(Beginning of Information shown)

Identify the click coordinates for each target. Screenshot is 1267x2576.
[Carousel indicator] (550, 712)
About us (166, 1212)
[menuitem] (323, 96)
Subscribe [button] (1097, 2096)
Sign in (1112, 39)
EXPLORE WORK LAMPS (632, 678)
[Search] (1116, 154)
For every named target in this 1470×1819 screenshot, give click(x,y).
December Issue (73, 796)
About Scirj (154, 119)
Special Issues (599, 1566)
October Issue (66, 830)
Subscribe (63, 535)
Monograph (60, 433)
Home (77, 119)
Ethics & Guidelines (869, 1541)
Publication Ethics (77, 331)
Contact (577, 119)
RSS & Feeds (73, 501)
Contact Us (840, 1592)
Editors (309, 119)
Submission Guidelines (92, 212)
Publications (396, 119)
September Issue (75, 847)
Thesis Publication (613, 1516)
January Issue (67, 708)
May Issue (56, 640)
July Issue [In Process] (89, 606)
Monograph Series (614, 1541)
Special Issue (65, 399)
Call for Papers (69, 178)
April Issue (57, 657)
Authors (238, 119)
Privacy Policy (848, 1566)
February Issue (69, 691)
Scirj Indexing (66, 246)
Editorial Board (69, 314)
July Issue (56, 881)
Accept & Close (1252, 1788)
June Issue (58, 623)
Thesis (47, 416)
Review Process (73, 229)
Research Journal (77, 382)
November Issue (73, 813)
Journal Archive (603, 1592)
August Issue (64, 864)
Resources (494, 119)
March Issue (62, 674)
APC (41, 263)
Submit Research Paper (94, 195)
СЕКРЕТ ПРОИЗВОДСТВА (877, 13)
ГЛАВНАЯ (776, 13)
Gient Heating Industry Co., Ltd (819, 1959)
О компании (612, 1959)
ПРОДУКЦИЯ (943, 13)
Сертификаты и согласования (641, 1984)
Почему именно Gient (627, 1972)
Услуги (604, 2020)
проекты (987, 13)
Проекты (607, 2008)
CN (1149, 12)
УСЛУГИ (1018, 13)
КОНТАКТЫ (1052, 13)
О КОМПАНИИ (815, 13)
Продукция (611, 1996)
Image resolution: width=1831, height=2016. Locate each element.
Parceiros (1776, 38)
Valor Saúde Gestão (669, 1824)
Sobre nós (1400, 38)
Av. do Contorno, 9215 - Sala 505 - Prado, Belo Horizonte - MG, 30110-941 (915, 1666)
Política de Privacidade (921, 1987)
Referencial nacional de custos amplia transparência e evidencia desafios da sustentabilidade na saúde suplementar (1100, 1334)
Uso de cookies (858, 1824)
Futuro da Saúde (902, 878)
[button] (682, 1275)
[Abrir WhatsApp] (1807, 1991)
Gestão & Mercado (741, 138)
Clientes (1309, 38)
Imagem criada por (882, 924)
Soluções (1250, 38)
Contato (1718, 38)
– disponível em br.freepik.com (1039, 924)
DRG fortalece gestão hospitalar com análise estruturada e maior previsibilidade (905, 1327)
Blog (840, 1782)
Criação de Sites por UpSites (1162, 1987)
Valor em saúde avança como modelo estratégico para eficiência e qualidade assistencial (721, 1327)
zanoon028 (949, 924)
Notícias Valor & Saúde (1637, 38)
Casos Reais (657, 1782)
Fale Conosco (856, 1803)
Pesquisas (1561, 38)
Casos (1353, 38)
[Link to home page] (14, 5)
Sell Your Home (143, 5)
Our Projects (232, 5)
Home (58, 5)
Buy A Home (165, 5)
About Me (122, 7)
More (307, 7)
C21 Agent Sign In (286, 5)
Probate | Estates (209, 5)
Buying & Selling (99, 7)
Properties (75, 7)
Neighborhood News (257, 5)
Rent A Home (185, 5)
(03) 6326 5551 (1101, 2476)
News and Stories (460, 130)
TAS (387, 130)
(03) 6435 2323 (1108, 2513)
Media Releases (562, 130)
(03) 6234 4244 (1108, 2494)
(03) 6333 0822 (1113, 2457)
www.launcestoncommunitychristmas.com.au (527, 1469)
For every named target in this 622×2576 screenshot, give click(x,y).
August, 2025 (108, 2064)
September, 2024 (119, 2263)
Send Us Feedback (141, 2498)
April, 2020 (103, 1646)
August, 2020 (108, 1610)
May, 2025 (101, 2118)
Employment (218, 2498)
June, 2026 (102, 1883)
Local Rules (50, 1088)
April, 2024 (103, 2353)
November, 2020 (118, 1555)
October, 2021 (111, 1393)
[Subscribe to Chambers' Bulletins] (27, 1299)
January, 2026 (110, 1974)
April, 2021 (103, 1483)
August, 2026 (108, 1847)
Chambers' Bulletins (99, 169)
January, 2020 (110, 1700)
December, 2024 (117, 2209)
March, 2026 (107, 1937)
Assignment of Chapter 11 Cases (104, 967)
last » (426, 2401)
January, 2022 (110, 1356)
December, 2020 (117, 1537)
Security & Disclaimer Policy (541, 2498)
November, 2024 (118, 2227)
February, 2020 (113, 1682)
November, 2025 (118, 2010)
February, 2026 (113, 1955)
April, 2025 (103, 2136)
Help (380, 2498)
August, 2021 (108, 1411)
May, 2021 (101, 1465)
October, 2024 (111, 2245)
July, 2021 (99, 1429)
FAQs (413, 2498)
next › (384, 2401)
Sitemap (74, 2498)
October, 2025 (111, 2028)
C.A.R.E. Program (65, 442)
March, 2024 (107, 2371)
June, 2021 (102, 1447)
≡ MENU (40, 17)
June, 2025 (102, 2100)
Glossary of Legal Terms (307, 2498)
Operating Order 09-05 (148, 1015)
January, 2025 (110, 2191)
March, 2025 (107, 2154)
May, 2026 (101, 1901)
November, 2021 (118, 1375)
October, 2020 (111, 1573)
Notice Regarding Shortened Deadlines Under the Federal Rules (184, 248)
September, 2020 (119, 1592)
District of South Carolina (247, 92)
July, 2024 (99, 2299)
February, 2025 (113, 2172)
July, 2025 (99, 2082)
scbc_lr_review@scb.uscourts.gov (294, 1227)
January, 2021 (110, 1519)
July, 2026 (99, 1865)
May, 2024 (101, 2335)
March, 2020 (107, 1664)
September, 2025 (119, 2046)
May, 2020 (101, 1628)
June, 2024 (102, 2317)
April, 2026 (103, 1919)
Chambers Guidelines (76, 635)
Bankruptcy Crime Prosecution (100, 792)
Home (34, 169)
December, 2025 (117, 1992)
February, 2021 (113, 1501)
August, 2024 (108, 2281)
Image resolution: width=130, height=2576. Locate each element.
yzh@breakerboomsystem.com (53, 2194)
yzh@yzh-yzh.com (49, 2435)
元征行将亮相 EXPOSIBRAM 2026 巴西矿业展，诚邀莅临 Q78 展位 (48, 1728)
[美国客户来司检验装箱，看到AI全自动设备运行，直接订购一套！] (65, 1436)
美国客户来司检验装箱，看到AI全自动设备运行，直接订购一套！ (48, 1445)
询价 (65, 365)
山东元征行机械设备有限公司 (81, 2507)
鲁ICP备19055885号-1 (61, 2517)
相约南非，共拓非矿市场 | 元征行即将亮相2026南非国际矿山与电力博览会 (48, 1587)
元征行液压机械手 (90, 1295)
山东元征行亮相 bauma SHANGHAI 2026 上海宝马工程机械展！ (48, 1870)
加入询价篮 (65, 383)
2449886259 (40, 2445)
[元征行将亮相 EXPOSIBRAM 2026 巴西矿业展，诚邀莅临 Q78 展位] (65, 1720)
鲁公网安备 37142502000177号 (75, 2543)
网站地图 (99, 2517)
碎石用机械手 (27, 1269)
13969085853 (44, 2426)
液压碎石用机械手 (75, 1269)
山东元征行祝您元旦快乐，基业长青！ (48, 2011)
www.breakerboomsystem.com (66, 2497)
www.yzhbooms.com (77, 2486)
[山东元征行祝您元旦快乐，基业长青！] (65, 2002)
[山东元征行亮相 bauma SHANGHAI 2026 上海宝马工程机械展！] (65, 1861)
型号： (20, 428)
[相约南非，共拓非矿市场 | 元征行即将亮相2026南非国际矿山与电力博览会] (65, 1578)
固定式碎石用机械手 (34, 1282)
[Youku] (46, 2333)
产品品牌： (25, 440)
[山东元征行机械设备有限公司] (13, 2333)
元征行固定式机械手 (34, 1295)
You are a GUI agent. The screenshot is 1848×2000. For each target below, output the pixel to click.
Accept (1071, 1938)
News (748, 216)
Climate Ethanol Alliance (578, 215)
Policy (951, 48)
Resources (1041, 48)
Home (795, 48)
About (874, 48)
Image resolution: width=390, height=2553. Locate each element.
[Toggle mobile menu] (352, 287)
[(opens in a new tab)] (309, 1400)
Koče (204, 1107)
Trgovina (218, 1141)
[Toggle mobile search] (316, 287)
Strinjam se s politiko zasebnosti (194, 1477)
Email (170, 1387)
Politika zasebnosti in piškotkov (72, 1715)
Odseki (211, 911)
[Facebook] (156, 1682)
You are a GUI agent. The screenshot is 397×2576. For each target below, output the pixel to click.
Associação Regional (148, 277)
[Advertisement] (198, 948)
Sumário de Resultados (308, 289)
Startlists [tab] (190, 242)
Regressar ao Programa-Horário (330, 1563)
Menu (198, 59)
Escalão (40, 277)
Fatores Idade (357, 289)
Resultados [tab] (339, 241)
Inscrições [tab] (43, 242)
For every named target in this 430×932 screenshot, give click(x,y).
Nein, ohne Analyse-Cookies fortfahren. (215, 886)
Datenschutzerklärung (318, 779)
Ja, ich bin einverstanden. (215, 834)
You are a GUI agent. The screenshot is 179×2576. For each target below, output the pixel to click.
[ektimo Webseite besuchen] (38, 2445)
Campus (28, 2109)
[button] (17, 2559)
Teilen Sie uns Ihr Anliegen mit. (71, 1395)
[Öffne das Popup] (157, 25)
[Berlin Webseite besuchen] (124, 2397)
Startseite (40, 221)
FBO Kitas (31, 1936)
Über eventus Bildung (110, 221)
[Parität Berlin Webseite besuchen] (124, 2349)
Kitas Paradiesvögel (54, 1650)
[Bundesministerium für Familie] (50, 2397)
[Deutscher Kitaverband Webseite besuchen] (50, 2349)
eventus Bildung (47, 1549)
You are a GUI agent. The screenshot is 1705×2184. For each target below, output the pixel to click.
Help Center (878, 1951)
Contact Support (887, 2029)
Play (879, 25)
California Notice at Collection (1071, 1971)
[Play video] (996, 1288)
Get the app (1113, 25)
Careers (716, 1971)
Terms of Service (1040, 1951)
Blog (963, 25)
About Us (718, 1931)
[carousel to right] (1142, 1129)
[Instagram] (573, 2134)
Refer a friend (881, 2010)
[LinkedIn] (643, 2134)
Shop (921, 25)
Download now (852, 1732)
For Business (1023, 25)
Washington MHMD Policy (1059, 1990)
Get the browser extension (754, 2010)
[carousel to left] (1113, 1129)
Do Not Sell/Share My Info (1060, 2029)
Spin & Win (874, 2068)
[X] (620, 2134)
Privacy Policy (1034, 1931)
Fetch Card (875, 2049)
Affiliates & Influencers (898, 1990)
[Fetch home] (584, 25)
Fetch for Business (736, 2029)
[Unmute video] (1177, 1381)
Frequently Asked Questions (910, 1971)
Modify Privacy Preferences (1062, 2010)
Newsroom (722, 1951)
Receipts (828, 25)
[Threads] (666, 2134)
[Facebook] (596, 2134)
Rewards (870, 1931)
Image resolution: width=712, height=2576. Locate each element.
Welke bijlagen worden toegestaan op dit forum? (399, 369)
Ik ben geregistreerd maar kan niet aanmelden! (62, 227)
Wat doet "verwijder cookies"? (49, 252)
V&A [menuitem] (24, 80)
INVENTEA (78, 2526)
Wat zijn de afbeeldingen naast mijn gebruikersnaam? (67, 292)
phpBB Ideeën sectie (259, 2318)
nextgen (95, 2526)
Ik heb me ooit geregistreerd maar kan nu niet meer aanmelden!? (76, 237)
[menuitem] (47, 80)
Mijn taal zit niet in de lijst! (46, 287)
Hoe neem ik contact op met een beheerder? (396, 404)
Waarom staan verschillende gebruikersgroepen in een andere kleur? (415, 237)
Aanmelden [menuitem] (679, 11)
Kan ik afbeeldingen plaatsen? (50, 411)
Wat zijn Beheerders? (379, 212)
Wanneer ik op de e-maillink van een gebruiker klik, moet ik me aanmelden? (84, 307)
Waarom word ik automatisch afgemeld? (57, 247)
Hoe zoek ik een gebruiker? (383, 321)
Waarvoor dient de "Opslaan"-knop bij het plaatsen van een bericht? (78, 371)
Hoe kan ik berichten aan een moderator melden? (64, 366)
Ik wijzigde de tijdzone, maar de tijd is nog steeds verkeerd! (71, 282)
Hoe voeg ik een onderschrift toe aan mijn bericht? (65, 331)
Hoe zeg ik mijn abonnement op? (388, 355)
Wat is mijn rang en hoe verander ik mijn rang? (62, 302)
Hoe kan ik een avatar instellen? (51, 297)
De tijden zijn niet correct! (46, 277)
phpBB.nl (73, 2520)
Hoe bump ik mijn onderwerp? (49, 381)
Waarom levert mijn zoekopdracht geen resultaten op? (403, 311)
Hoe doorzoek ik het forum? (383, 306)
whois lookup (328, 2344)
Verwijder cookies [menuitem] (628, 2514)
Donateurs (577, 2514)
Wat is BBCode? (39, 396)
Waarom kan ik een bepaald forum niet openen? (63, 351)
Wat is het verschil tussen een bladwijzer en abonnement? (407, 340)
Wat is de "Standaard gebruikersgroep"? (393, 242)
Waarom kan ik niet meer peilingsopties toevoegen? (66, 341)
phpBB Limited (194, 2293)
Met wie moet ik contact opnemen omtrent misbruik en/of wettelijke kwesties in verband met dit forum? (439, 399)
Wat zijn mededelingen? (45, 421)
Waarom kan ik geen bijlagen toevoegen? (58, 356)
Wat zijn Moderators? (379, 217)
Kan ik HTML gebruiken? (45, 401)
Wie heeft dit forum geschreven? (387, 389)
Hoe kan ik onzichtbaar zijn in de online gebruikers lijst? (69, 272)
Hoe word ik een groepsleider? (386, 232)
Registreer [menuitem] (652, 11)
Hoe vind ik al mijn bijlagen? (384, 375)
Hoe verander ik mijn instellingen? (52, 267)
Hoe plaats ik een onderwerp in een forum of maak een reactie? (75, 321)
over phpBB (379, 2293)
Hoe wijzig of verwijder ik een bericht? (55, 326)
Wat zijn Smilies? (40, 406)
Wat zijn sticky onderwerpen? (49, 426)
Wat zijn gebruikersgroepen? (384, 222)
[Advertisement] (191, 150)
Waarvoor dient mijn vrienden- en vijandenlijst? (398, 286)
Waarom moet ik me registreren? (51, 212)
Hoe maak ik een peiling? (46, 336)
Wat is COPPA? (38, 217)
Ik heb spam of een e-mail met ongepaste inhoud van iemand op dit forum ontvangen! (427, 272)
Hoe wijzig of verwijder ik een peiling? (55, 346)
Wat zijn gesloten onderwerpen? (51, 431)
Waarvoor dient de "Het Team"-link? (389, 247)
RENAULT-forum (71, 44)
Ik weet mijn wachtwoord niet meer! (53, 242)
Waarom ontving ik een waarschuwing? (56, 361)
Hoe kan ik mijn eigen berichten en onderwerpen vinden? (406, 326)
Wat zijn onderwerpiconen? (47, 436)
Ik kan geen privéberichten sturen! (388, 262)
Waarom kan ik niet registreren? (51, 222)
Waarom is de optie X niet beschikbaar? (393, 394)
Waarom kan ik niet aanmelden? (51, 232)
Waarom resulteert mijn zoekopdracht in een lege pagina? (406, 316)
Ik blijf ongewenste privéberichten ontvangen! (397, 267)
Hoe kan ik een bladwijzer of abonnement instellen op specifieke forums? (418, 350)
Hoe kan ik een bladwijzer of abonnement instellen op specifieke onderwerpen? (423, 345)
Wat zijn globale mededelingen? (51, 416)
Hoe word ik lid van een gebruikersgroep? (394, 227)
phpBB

(End of Information shown)

Using the data above, transcribe the lines that run from the line with "Contact (577, 119)" to the line with "Call for Papers (69, 178)", both ends kept, and output nothing else.

Contact (577, 119)
RSS & Feeds (73, 501)
Contact Us (840, 1592)
Editors (309, 119)
Submission Guidelines (92, 212)
Publications (396, 119)
September Issue (75, 847)
Thesis Publication (613, 1516)
January Issue (67, 708)
May Issue (56, 640)
July Issue [In Process] (89, 606)
Monograph Series (614, 1541)
Special Issue (65, 399)
Call for Papers (69, 178)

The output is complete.